Travel Note

14th July 2018

Day seven of our trip began with some light tourism in the greater Dushanbe area. Our first stop was at the Shah Mansur Bazaar, where our guide gave us half an hour to explore. This was followed by a pleasant thirty kilometre drive to the eighteenth century Hissar Fort. We walked through the main entrance route and promptly ended up at a small funfair, which as I'm sure readers will appreciate made an interesting site even more so. The rides had no safety barriers, and people and animals were roaming free; at one point we saw a horse and rider come within a few inches of being clobbered by an overenthusiastic miniature pirate ship.

Pirate Ship

Afterwards we headed back into the city for a walking tour of the key sights, including the world's second-largest flagpole, the statue of Ismoil Somoni, and Rudaki Park. It was mid-afternoon by the time we were done, and most of the group decided to retire to the hotel for a few hours of air conditioned comfort. Megan and I decided instead to head visit the National Museum of Antiquities, best known for a thirteen metre long Buddha dating from the sixth century.

 

Park Khayyam

14th July 2018

We regrouped in the evening for the short drive to Park Khayyam, a thirty-five acre park located in the north-eastern corner of Dushanbe. The Metropolitan Amusement Park is virtually across the road from a coal-fired power plant commissioned in 2014 that is used during the winter months to compensate for reduced output from the hydroelectric facilities that between them make up 98.5% of the generation capacity in Tajikistan. Pollution when Dushanbe-2 is running has led to numerous complaints, and perhaps unsurprisingly the authorities are pressing ahead with plans for six new 600MW turbines, the equivalent of three nuclear power stations, at the world's tallest dam.

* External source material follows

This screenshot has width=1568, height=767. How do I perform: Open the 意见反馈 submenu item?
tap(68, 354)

All payments within the park have to be made via a rechargeable smart card that costs five somoni (~€0.45), and this amount is fully refundable along with any outstanding balance at the park exit. The official web site explains that the system is reset at close of business each night, so there is no advantage in hanging onto a card except as a souvenir. Those keeping a close eye on their outgoings will also need to load up two somoni (~€0.18) for admission and, if necessary, one somoni (~€0.09) for access to the bathrooms.

The main entrance is a decorated arch that opens out onto a pleasantly landscaped garden. At its center is an artificial waterfall lined on both sides by stairs, though today the pump was out of action, revealing some interesting biological experiments that would ordinarily be out of sight. On the left hand side is the Varzob River and a walkway lined by trees that block out the sight and much of the sound from the rest of the park. On the right hand side is a lake with a dancing fountain show, as well as a small water park with four slides decorated by faux rockwork and castle battlements.

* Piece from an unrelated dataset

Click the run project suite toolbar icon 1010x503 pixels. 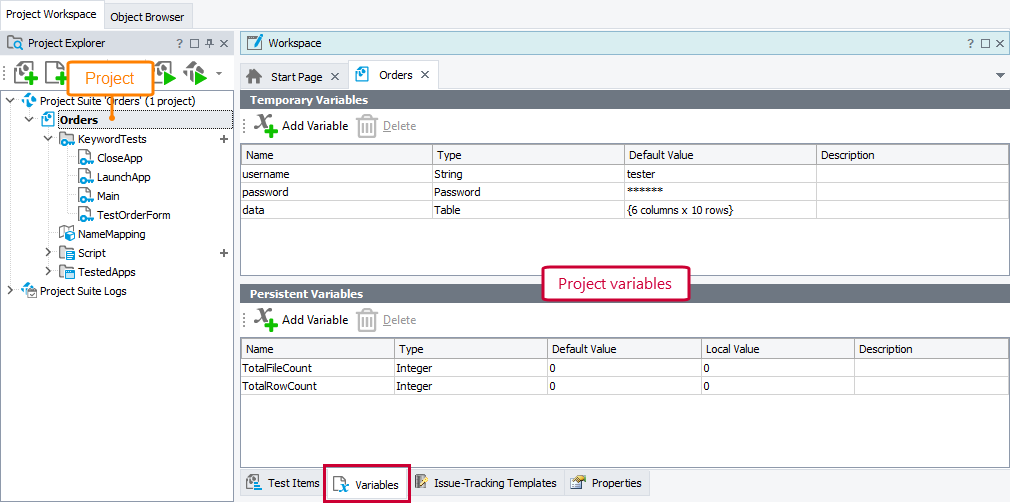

It is the back of the park that is of primary interest to enthusiasts, as it is home to twenty different amusement rides, roughly half of which are geared at thrill seekers. The largest machine in the collection is Roller Coaster (#2469), the only known first generation Anaconda from Italian manufacturer Preston & Barbieri. There were only two obvious differences in this installation relative to the upgraded version we caught up with in June; first, the train had a utilitarian boxy look rather than a themed fiberglass shell; second, there was one distinctly haphazard transition half way around the track that wasn't an issue on the newer build. Even with that minor niggle the ride experience was well worth the 15 somoni (~€1.35) ticket price, and most of our group chose to ride twice at opposite ends of the train.

Park Khayyam

We were somewhat less taken with the Horror Chamber, a walkthrough that looked far more impressive from the outside than it actually was. During our exploration we heard the unmistakeable sounds of effects being triggered by the group ahead of us, but we saw virtually none of them for ourselves presumably because they took too long to reset. Our guide was with us and used the light on his phone to determine where to walk, a well-meaning approach that nevertheless rendered what was left of the experience largely pointless. Having made our escape we headed for the Ferris Wheel, a thirty-six car model that was positioned perfectly both for an overview of the amusement rides and for an aerial view of downtown Dushanbe. The cars had retrofitted plexiglas screens as a backup safety mechanism, but fortunately these didn't get in the way of our cameras.